Data START
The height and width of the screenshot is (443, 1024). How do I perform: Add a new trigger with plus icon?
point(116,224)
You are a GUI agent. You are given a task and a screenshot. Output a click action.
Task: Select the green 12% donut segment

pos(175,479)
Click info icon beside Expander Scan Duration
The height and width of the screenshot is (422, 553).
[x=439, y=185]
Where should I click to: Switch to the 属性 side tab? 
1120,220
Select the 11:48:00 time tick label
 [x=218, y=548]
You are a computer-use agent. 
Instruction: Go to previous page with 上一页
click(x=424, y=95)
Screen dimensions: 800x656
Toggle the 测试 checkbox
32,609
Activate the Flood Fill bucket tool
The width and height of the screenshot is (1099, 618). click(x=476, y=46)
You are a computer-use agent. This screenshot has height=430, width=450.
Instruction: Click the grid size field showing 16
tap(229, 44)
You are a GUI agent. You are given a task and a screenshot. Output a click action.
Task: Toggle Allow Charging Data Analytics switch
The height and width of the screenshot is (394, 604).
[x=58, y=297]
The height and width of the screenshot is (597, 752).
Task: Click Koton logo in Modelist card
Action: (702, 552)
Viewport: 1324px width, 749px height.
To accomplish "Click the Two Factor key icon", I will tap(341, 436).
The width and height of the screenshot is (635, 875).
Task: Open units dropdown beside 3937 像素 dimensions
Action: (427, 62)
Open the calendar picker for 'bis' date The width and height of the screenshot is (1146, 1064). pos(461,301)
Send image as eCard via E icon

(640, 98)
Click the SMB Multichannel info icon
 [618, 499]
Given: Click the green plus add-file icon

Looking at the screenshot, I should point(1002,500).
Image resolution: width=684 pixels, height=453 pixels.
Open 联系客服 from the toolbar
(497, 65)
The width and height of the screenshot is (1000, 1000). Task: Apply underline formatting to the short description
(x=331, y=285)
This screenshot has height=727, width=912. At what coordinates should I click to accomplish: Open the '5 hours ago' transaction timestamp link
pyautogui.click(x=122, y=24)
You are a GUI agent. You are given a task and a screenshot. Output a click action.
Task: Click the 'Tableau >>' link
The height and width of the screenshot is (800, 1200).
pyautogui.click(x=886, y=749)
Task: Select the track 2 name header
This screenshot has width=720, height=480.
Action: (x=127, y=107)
Data END
From the line with "Task: Click the 'Tableau >>' link" to the last line of the material, give every line again exactly, and only those lines.

Task: Click the 'Tableau >>' link
The height and width of the screenshot is (800, 1200).
pyautogui.click(x=886, y=749)
Task: Select the track 2 name header
This screenshot has width=720, height=480.
Action: (x=127, y=107)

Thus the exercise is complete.